A Case for Revving Up in Mortgages as Others Scale Back

Register now

The mortgage business continues to lure new disciples even though new regulation and the potential for rising rates have shaken the faith of other banks.

Mercantile Bank in Grand Rapids, Mich., is the latest convert. The $2.9 billion-asset company, which has traditionally focused on commercial lending, is looking to significantly expand its mortgage operations by hiring lenders and improving internal systems to speed up the application process.

Mercantile wants "to build a residential mortgage machine capable of producing robust mortgage volumes that are sustainable during a variety of economic cycles," said Robert Kaminski Jr., the company's chief operating officer.

Other banks have announced plans to add scale, including Bank of Botetourt in Buchanan, Va., and PS Bank in Wyalusing, Pa., which created new mortgage subsidiaries in recent months.

At the same time, companies such as BankUnited in Miami Lakes, Fla., and Ditech Financial have pulled the plug. JPMorgan Chase, meanwhile, has all but stopped making home loans backed by the Federal Housing Administration. Regulation — including rules to tied "Know Before You Owe," commonly known as TRID, and qualified mortgages — has factored into many decisions to scale back or step away.

So why jump into the business now?

For many banks, a commitment to enter residential lending follows a market shift where purchase activity replaces refinancing. Purchase volume topped $880 billion in 2015, and the Mortgage Bankers Association expects it to approach $1 trillion this year.

Though a third less than the pre-crisis peak in 2005, this year's expected activity would nearly double the amount of business generated in 2011.

Some banks' decisions are likely based on dynamics management teams are witnessing in specific markets, too.

Banks typically prefer purchase mortgages since those loans tend to produce higher yields, while refinancing often becomes a competition to see which lender will offer the lowest rate. Higher-yielding mortgages should generate higher fee income when the loans are sold, industry experts said.

Mercantile is eager to tap into higher-yielding loans as a way of boosting fee income, an area where the company has underperformed in recent years, said Damon DelMonte, an analyst at Keefe, Bruyette & Woods.

Noninterest income amounted to 13.7% of Mercantile's total revenue last year. In comparison, most banks of its size derived roughly a quarter of their revenue for fee-related income, DelMonte said.

First Bancshares in Hattiesburg, Miss., attributed last year's decision to buy a mortgage lender in Jackson, Miss., to positive housing trends in Mississippi and neighboring states. The deal was "a great opportunity … to enter a fast-growing market," Ray Cole, the $1.1 billion-asset company's president and chief executive, said at the time.
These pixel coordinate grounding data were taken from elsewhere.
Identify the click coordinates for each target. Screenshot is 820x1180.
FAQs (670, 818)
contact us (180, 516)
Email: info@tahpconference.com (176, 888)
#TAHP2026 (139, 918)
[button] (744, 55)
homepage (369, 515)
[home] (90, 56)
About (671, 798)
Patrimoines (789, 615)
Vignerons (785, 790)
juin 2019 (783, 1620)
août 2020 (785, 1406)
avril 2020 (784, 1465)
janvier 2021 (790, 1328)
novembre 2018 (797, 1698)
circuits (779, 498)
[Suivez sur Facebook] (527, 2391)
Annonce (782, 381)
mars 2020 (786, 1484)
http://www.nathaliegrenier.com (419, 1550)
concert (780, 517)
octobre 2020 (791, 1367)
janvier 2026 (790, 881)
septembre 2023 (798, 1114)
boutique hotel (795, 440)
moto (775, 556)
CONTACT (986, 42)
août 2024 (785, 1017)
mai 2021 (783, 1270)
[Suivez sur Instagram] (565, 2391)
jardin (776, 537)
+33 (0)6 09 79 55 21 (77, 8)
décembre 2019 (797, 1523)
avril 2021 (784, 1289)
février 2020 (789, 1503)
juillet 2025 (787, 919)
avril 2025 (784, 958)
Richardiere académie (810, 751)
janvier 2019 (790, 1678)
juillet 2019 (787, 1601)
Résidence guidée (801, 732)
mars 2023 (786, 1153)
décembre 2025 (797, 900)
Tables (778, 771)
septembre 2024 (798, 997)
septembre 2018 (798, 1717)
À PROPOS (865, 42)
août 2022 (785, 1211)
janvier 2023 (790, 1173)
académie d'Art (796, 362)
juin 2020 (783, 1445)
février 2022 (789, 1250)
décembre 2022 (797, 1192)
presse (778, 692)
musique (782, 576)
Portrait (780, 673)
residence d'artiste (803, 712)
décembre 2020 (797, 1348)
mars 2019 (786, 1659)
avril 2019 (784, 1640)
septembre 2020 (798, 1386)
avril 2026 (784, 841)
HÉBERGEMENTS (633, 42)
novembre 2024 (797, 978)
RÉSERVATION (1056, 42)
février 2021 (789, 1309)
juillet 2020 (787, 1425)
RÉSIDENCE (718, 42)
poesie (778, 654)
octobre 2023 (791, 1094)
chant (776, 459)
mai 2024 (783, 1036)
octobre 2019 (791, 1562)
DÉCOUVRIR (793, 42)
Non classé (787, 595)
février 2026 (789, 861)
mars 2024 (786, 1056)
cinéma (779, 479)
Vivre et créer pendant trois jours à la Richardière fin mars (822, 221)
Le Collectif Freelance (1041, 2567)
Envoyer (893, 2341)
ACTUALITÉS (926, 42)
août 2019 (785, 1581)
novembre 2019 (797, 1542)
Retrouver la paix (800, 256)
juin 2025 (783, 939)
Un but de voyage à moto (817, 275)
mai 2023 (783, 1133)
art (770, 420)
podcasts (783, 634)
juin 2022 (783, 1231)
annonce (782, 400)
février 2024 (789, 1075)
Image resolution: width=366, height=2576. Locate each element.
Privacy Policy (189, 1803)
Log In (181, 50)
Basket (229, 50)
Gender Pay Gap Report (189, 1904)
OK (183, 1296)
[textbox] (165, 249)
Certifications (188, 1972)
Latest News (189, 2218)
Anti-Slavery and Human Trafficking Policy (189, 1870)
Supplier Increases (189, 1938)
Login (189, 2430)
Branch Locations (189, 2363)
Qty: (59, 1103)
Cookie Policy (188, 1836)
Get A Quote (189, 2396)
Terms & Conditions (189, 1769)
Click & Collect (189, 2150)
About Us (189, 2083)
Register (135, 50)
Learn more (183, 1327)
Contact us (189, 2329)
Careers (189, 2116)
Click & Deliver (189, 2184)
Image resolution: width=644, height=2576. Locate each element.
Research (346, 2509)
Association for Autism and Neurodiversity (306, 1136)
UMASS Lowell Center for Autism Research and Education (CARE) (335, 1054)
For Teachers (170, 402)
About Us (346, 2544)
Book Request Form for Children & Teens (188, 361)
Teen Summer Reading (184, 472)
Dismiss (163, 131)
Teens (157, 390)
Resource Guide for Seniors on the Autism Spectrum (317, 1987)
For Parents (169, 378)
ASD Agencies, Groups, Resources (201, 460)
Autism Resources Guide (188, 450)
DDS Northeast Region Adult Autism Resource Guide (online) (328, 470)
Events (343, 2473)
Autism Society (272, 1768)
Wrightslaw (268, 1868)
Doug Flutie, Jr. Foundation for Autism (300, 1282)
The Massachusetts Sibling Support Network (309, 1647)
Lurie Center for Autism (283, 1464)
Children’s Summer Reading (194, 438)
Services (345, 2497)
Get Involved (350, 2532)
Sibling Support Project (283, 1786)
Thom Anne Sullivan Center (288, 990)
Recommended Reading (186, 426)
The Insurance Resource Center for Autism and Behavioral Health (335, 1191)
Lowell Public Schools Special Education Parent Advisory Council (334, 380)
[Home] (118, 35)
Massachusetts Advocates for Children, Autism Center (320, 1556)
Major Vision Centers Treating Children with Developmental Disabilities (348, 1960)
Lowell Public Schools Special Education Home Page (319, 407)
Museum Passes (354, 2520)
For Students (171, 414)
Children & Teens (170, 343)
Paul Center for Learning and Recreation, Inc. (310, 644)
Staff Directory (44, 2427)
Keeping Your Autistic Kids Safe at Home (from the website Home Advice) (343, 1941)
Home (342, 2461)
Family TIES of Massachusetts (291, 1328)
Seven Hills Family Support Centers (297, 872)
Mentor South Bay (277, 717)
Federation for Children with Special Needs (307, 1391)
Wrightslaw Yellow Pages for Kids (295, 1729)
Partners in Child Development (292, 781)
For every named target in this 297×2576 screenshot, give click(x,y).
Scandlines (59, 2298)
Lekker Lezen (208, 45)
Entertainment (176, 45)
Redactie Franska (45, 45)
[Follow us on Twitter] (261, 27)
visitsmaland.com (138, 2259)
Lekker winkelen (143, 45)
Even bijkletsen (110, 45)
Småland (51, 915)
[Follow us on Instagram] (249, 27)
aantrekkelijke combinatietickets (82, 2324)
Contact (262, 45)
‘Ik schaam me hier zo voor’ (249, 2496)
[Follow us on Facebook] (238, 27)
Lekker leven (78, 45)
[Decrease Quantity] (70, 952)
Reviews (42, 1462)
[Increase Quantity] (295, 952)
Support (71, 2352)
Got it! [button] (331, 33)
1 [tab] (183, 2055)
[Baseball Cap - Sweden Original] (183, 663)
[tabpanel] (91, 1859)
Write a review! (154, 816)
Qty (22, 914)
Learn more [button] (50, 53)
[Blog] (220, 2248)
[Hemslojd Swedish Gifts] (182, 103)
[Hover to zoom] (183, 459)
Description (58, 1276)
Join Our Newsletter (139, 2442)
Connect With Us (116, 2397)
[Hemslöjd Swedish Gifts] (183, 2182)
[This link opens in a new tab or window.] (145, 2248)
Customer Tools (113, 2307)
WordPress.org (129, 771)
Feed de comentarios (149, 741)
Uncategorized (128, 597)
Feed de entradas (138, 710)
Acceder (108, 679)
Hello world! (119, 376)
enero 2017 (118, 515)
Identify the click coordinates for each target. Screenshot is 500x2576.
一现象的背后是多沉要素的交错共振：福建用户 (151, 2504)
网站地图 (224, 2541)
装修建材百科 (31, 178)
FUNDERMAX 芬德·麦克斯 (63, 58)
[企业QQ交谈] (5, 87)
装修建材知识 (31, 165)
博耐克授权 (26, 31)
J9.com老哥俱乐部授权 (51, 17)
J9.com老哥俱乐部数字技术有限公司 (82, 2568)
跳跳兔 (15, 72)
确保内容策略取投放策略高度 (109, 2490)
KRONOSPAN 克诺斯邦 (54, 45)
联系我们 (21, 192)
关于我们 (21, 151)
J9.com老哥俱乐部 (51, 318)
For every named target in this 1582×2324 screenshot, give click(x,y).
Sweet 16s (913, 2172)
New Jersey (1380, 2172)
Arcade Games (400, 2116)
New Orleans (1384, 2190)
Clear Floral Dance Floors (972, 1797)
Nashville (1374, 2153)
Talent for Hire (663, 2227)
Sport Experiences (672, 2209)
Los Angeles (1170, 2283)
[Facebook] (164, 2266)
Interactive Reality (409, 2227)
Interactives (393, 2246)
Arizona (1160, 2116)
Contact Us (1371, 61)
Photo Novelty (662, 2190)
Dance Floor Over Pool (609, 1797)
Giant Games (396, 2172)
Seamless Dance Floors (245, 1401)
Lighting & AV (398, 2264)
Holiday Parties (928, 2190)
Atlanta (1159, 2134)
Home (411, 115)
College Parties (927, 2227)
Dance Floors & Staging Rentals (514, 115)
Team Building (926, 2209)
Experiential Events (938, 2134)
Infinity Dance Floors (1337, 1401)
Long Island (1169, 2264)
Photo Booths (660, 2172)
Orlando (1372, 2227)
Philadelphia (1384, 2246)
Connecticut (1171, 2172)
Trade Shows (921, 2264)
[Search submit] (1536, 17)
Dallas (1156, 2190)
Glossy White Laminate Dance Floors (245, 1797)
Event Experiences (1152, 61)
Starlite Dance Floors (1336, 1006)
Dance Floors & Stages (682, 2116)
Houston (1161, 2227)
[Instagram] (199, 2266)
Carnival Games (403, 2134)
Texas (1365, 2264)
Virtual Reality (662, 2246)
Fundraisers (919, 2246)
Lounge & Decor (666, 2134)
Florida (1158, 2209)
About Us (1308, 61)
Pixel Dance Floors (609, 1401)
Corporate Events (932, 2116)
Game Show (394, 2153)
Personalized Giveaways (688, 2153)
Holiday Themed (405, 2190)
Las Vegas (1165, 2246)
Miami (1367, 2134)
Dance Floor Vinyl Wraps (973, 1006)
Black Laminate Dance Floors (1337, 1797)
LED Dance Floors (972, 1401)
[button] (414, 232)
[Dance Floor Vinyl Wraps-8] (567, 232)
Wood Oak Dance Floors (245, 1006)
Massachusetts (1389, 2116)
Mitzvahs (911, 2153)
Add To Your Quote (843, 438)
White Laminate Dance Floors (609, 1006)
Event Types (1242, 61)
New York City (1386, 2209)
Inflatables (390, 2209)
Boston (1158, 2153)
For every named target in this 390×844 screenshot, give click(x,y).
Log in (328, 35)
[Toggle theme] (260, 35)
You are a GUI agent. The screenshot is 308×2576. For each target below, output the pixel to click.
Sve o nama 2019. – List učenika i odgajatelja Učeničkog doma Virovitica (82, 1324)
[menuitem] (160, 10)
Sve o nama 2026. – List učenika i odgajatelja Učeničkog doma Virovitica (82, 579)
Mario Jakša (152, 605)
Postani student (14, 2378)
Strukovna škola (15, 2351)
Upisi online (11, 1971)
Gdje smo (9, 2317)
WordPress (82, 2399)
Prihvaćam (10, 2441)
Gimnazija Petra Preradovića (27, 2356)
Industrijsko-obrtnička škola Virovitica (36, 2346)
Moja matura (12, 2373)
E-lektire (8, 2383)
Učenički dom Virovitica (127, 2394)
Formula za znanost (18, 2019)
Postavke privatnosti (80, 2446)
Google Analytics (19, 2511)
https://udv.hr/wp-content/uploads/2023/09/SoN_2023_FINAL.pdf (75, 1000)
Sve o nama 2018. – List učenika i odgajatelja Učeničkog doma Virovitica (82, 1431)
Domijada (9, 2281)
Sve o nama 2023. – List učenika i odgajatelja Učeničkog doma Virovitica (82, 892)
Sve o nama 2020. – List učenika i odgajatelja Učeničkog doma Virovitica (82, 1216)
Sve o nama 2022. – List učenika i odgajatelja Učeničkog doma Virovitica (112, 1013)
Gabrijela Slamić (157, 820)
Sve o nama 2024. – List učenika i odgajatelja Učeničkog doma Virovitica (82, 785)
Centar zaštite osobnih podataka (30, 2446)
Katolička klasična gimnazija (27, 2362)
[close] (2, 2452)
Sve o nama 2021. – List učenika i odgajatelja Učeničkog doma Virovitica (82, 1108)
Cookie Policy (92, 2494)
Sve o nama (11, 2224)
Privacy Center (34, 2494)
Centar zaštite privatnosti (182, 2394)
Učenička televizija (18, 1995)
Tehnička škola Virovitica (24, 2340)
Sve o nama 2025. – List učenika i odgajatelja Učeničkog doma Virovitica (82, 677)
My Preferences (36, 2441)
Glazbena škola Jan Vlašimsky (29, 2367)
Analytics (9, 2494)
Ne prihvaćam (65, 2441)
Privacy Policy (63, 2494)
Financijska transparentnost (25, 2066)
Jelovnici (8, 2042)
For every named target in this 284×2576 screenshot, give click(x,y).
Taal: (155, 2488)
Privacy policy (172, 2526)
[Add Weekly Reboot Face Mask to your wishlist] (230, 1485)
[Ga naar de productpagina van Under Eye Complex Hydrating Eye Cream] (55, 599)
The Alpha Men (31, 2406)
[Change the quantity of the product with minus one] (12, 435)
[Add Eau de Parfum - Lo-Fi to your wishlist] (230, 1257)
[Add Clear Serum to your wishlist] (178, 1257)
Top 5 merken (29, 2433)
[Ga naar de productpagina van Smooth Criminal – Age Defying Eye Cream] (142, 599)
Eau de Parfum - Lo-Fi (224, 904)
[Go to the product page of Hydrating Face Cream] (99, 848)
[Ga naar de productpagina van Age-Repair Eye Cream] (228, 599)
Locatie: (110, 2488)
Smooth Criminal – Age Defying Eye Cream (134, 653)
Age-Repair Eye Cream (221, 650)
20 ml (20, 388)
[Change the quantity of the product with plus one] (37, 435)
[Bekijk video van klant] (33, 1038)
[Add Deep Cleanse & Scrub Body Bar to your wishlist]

At Mercantile, marketing efforts will focus on the four biggest markets it serves in Michigan: Grand Rapids, Holland, Kalamazoo and Lansing.

The timing of Mercantile's mortgage play is propitious, said Brian Long, an economist at Grand Valley State University who produces a monthly survey of economic conditions in western Michigan. Unemployment in Mercantile's other big markets is running at 4% or lower, and "the good times should continue for most of the remainder of 2016," he said.

"The consumer market is booming," said Long, who has been surveying western Michigan business leaders since 1968. "Real estate people tell me they're very busy, but they're also quite frustrated because they don't have enough houses to sell."

Mercantile passed on an opportunity to dive into mortgages two years ago. That's when it bought Firstbank, a retail-oriented institution. Though the acquisition increased the company's mortgage book sevenfold, to $218 million in mid-2014, management allowed the portfolio to shrink over the next 18 months.

"Our focus has primarily been commercial lending," Kaminski explained. "That's what we led with. It was our mantra for many, many years."

Mercantile changed its tune when management realized it was leaving money on the table.

"We would talk to many of our business customers, only to find out they had refinanced their home with a competitor," Kaminski said. When asked why, many customers said they were unaware that Mercantile made mortgages, he said.

"It's an opportunity that we didn't take advantage of," Kaminski said. "Shame on us."